Work request
Note every line in the entries that contains the string "computer", and copy it.

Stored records
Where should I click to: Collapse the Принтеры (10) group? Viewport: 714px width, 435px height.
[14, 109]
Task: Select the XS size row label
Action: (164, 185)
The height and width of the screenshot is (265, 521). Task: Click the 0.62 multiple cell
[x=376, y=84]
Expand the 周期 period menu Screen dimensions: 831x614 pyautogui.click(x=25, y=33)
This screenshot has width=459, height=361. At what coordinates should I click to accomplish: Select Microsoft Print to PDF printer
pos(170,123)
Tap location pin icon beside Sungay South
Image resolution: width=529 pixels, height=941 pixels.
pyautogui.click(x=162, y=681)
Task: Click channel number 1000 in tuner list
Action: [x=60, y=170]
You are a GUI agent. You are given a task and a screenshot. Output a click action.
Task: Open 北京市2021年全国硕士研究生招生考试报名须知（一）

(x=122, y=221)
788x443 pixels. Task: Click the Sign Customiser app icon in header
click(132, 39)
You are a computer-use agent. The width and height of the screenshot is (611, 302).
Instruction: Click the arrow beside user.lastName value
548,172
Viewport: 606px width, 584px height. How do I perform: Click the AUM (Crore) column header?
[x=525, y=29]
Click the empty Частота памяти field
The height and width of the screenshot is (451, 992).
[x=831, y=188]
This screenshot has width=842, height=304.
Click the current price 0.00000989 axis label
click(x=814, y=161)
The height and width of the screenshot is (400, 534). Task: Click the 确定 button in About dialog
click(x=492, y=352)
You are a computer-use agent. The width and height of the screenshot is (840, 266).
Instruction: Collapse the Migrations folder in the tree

Solution
You are a computer-use agent. The width and height of the screenshot is (611, 302).
You are a computer-use agent. The width and height of the screenshot is (840, 266).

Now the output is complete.